- [About this exercise] Your response to the data below should hold nothing except the lines from the one containing "Screen dimensions: 912x461" down to the one containing "The width and", reproduced exactly and without pictures.

• • •

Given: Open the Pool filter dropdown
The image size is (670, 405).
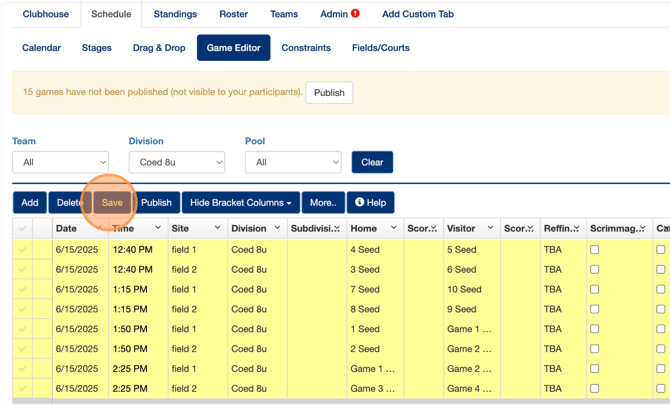Looking at the screenshot, I should tap(292, 162).
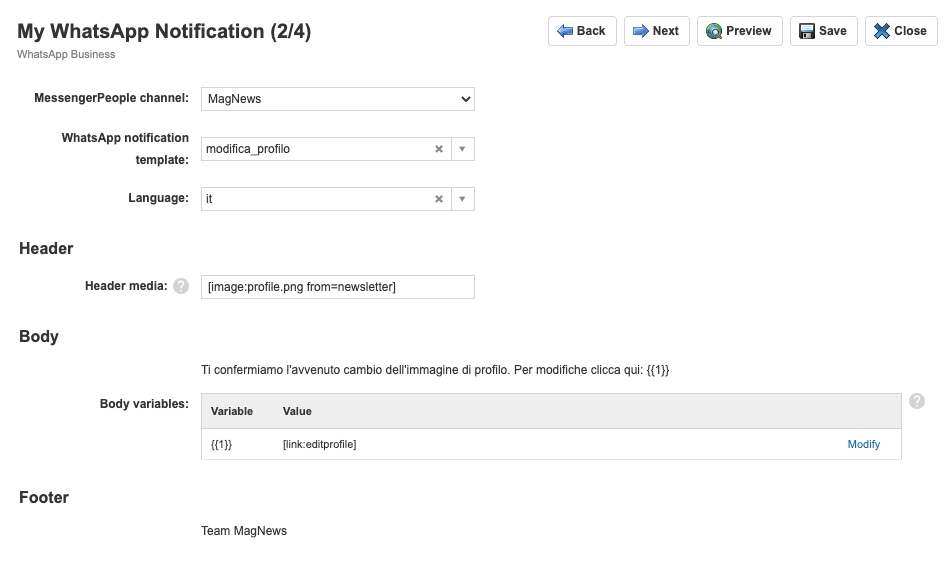The height and width of the screenshot is (566, 945).
Task: Clear the selected language 'it'
Action: click(x=438, y=199)
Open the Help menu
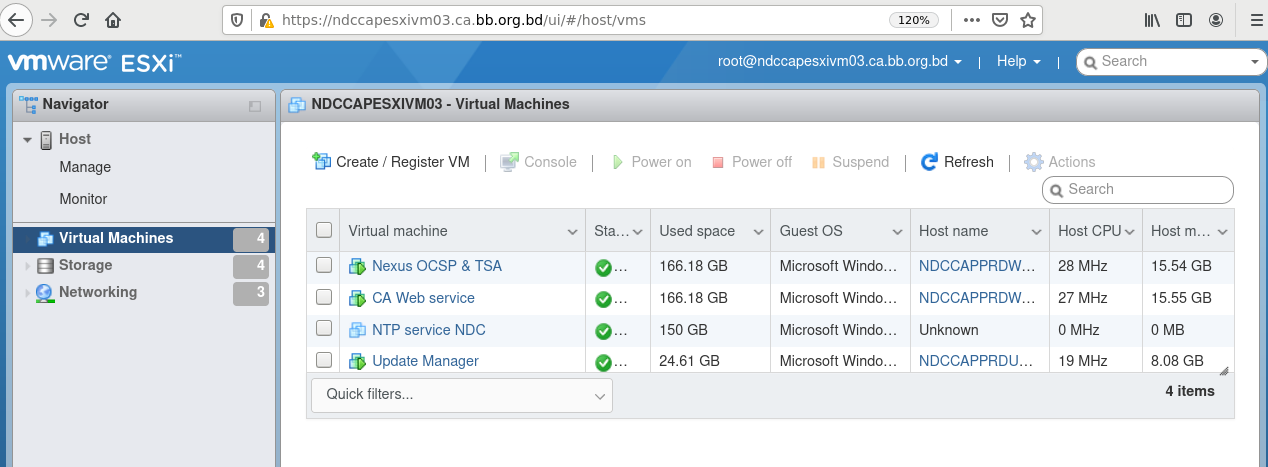This screenshot has width=1268, height=467. [x=1018, y=61]
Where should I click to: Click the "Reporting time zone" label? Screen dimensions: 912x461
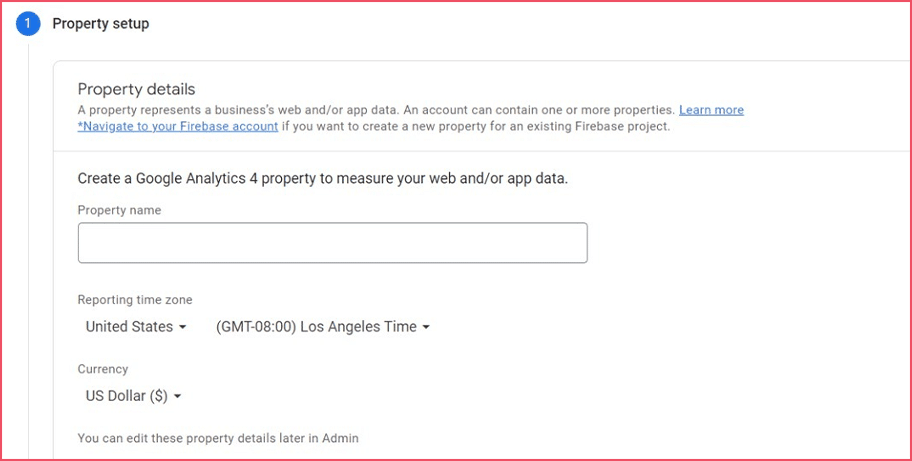135,300
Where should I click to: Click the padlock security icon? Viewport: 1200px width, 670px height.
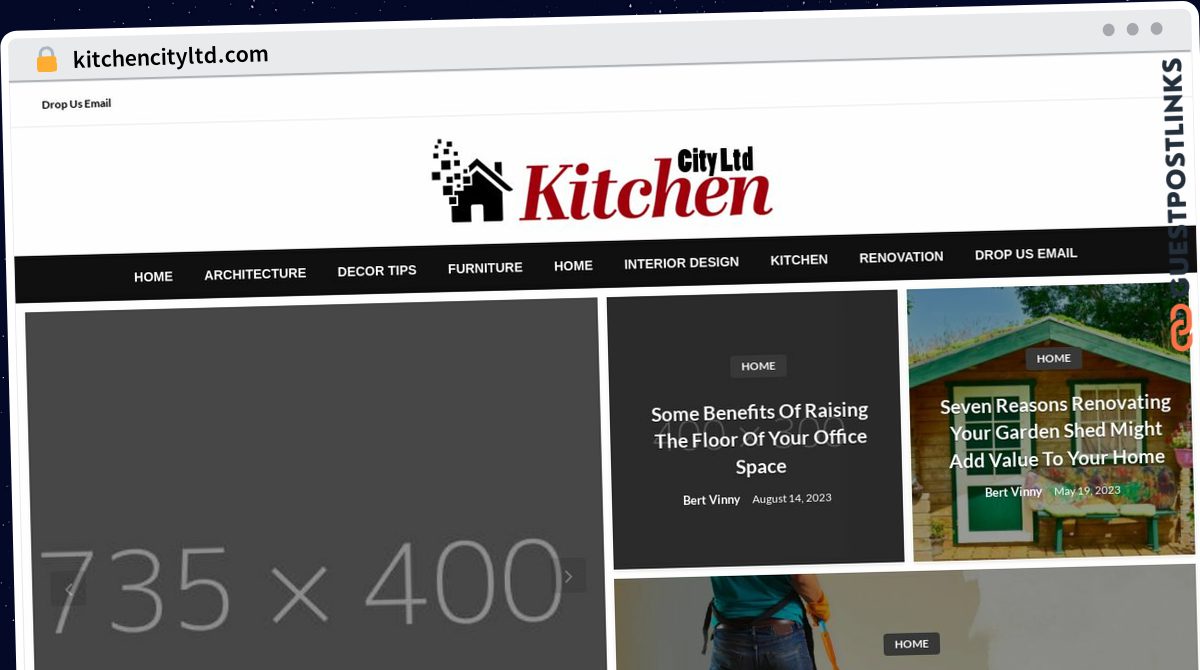[46, 60]
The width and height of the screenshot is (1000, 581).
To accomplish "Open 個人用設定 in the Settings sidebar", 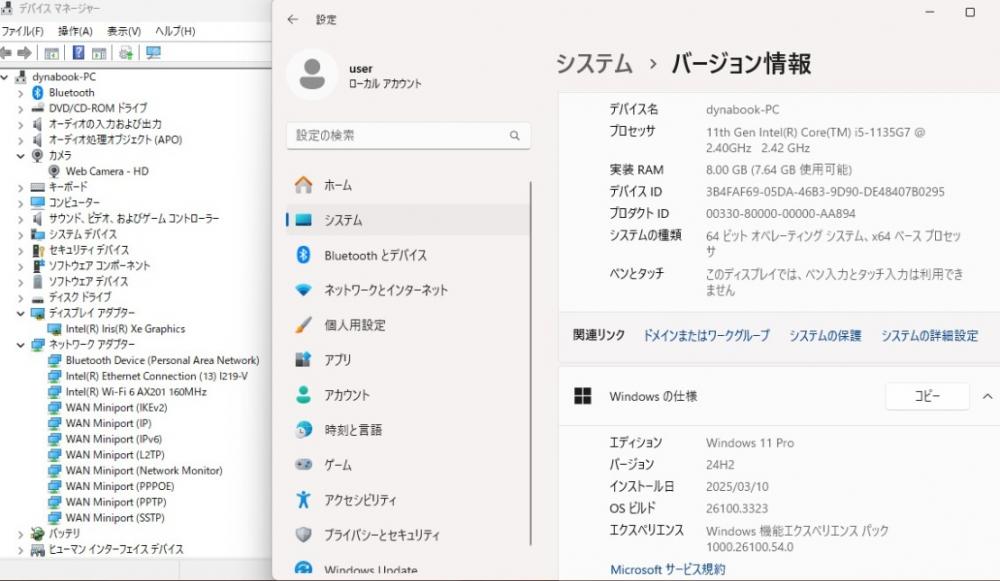I will pyautogui.click(x=354, y=325).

• • •

- [Answer box]
Where should I click to: Click the "Reporting time zone" label? Screen dimensions: 912x461
135,300
Where should I click to: Click the padlock security icon? Viewport: 1200px width, 670px height.
[46, 60]
The width and height of the screenshot is (1000, 581).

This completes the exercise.